## [PROBLEM DESCRIPTION]
Please repeat the lines from the line with "Select the Facebook" to the line with "This screenshot has height=779, width=1568.", inclusive.

Entries on where items appear:

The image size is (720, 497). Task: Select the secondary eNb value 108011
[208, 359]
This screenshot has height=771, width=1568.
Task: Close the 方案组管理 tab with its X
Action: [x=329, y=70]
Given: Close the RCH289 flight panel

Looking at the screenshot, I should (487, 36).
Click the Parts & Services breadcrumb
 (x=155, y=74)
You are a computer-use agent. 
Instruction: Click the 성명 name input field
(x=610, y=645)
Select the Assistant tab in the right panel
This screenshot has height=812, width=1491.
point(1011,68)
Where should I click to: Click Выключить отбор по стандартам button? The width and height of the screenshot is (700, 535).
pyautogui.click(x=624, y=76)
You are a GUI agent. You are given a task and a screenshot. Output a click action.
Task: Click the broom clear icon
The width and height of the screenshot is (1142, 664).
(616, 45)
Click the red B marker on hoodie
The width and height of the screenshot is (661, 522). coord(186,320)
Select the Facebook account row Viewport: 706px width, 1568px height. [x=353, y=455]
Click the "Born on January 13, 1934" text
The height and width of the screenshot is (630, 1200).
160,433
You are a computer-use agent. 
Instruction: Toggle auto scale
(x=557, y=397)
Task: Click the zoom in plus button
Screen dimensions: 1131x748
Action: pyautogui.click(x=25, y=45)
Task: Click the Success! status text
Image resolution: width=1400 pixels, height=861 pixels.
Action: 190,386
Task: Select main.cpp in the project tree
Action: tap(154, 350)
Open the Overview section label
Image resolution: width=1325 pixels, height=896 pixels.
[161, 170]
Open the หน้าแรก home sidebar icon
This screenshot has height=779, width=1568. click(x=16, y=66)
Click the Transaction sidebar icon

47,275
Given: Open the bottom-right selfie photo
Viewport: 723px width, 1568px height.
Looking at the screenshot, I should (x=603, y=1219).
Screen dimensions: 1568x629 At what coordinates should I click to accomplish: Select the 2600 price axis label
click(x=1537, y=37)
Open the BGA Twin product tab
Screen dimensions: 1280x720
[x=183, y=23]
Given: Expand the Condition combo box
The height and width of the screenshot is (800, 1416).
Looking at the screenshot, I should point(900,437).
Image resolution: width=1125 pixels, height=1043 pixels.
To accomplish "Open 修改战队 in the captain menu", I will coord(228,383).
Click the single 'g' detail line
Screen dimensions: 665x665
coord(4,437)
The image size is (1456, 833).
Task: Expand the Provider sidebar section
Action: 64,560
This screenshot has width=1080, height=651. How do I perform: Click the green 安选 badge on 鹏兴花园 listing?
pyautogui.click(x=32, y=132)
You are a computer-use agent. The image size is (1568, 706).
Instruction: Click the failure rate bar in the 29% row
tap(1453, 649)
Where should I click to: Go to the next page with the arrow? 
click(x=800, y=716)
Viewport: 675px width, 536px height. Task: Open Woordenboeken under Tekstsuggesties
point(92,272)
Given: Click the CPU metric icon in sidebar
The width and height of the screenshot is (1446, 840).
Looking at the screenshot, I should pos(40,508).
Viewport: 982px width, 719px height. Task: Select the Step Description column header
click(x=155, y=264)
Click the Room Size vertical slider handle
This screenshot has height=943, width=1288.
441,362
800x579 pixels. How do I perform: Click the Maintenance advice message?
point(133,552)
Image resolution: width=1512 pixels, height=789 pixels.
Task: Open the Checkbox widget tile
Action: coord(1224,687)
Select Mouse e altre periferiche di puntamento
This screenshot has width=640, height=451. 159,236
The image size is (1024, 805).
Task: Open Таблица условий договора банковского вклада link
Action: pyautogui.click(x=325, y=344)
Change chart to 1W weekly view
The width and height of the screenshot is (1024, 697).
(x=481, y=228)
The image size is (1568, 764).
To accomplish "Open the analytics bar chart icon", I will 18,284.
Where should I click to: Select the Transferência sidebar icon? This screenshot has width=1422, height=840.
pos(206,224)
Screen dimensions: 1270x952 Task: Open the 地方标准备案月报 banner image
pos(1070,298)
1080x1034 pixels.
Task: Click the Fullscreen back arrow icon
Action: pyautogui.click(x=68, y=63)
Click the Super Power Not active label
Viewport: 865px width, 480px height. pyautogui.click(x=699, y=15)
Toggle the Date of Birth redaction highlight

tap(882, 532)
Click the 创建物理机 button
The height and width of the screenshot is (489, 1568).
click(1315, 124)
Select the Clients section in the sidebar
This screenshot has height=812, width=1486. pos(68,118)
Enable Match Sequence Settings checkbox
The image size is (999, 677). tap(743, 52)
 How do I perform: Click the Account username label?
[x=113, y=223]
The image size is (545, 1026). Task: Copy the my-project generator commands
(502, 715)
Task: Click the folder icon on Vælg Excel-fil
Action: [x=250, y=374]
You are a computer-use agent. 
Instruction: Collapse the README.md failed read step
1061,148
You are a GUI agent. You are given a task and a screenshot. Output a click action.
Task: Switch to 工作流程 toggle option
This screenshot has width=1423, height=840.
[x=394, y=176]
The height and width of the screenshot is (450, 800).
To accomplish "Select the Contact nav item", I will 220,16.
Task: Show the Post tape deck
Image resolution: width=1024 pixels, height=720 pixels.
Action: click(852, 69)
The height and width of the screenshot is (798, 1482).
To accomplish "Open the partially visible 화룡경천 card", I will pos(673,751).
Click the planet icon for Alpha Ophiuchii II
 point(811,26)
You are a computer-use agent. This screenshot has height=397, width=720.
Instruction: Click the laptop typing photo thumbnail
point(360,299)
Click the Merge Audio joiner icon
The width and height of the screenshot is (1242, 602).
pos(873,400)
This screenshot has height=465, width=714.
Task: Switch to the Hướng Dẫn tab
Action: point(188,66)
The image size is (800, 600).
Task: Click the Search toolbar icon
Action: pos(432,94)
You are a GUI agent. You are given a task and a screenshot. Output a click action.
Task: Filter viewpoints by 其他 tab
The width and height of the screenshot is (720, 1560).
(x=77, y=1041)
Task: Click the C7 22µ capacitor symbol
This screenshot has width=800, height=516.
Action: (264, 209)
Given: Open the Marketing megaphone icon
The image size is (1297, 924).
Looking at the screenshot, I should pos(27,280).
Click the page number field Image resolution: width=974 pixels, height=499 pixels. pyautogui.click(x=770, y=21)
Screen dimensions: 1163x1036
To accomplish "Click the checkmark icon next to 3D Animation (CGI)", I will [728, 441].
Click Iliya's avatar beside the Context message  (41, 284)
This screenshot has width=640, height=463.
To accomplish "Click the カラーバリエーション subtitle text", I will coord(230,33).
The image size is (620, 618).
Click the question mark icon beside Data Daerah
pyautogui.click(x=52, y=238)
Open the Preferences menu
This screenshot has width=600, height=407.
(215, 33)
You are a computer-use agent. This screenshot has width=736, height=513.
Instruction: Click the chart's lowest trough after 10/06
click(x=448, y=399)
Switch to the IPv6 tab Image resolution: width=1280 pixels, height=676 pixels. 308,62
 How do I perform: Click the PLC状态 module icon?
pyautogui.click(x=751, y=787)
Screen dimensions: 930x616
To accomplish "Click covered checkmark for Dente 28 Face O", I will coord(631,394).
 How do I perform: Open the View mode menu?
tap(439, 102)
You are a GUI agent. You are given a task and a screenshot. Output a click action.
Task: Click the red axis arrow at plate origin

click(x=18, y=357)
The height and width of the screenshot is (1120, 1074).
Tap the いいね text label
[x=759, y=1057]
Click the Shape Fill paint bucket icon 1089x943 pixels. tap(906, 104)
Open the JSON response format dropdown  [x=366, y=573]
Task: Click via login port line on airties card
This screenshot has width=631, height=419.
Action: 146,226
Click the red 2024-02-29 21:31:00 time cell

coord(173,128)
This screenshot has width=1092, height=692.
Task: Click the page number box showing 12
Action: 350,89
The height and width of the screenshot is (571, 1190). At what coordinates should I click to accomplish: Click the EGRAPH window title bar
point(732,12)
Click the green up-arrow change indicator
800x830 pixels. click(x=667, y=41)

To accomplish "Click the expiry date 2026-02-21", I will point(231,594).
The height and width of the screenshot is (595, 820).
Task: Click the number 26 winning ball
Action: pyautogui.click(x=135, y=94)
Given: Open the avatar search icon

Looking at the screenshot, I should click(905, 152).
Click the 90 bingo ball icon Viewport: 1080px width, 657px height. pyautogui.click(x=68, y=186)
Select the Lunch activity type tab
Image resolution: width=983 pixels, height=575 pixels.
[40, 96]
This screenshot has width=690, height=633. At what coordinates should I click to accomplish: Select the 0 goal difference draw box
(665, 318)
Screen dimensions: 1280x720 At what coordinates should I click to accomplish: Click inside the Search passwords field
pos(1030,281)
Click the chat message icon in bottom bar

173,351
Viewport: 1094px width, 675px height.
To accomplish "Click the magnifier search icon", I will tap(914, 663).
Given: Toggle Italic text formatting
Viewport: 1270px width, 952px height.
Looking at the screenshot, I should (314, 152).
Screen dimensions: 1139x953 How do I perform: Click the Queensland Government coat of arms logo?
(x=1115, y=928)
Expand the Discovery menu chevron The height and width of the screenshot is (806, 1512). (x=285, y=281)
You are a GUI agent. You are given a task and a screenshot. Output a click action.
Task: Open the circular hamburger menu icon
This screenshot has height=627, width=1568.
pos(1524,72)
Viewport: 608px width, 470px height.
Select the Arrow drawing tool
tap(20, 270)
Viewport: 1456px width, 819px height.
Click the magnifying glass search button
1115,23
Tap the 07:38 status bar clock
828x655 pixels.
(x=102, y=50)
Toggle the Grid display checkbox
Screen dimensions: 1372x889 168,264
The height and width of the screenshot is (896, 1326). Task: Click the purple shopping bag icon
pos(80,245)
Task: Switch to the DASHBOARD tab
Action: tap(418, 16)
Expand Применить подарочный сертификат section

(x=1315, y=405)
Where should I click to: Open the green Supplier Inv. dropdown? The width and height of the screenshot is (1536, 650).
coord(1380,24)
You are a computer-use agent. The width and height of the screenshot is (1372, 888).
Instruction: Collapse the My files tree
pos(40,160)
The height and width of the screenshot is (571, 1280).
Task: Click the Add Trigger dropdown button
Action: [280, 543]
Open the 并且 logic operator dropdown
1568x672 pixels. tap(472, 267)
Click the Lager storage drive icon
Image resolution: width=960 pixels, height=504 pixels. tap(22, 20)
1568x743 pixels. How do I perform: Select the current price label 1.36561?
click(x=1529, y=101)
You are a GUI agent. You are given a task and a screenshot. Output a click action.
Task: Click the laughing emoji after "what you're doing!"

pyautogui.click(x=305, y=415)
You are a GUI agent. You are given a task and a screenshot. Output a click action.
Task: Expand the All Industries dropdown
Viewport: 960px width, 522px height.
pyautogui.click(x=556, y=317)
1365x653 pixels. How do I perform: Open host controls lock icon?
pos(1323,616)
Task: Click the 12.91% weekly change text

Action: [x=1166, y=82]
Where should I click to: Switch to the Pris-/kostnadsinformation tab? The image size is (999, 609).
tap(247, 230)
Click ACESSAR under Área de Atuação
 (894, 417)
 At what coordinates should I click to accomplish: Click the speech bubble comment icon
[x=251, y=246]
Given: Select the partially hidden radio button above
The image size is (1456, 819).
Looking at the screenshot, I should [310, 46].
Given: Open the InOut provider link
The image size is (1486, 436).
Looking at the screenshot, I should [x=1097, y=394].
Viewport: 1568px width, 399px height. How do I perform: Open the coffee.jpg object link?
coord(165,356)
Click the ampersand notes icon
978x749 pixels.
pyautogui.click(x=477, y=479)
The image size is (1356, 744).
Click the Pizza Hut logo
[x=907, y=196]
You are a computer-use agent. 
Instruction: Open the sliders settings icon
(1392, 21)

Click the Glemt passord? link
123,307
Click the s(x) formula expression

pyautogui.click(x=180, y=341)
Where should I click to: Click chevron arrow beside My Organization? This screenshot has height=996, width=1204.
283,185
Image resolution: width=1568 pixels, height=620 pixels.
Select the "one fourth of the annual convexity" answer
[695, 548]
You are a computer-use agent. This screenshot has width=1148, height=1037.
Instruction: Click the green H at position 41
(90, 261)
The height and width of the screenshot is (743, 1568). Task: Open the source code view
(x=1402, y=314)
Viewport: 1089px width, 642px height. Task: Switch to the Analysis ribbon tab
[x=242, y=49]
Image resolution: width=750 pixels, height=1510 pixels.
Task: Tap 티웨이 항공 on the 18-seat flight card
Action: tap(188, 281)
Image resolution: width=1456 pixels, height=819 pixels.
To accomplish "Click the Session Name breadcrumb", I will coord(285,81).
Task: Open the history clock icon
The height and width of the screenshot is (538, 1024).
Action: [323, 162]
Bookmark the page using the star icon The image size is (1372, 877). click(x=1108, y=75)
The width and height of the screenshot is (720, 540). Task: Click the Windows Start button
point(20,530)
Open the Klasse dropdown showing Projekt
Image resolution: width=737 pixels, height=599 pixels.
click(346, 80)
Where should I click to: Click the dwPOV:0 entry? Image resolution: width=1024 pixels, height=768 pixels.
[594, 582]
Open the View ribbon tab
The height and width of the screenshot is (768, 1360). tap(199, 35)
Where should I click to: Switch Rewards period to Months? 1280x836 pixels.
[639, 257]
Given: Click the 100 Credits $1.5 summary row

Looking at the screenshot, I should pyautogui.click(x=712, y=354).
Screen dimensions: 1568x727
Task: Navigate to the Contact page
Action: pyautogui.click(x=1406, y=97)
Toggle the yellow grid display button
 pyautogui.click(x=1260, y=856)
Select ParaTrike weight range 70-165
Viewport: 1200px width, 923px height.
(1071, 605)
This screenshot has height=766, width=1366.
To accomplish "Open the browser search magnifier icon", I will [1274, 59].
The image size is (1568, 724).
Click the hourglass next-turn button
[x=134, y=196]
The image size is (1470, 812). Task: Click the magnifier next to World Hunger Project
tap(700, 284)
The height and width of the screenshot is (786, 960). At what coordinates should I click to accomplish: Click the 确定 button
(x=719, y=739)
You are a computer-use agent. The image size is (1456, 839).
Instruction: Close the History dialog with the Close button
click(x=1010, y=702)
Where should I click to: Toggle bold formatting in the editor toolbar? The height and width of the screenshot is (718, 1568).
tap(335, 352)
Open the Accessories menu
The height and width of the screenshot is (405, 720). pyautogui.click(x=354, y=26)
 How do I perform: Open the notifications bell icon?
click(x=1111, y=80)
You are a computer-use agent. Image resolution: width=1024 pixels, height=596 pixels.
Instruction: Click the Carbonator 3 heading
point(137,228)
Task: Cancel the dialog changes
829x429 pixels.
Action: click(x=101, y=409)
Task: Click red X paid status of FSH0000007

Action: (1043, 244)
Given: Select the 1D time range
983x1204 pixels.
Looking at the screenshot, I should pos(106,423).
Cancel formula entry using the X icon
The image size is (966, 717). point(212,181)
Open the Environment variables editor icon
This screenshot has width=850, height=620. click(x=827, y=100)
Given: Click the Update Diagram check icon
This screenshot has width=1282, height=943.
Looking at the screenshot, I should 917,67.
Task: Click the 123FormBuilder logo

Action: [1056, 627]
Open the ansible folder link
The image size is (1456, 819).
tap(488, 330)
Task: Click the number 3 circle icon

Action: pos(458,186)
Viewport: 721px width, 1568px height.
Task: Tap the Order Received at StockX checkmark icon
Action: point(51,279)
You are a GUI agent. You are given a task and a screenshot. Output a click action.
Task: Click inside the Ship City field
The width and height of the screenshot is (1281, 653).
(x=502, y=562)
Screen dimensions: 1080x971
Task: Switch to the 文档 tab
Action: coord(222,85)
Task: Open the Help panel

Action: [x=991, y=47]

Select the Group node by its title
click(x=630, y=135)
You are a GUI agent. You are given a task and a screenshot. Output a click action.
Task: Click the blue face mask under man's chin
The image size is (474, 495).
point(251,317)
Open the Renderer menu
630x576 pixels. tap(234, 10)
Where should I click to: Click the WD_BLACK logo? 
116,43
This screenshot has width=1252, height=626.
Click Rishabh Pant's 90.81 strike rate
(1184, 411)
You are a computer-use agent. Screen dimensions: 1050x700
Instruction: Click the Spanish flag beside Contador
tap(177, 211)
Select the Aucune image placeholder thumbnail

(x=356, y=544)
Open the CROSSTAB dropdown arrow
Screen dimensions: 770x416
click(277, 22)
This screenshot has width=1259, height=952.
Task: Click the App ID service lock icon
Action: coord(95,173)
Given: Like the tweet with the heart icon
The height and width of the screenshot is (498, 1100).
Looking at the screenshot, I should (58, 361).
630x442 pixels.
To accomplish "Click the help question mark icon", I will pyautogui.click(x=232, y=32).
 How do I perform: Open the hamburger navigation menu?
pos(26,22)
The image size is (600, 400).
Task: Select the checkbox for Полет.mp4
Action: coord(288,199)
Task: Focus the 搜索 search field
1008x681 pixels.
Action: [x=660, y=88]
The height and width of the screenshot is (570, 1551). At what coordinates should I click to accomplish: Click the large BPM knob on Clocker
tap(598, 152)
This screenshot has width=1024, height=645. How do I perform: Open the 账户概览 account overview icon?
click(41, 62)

## [RESULT FOR THIS EXERCISE]
Select the Facebook account row Viewport: 706px width, 1568px height. [x=353, y=455]
Click the "Born on January 13, 1934" text
The height and width of the screenshot is (630, 1200).
160,433
You are a computer-use agent. 
Instruction: Toggle auto scale
(x=557, y=397)
Task: Click the zoom in plus button
Screen dimensions: 1131x748
Action: pyautogui.click(x=25, y=45)
Task: Click the Success! status text
Image resolution: width=1400 pixels, height=861 pixels.
Action: 190,386
Task: Select main.cpp in the project tree
Action: tap(154, 350)
Open the Overview section label
Image resolution: width=1325 pixels, height=896 pixels.
[161, 170]
Open the หน้าแรก home sidebar icon
This screenshot has height=779, width=1568. click(x=16, y=66)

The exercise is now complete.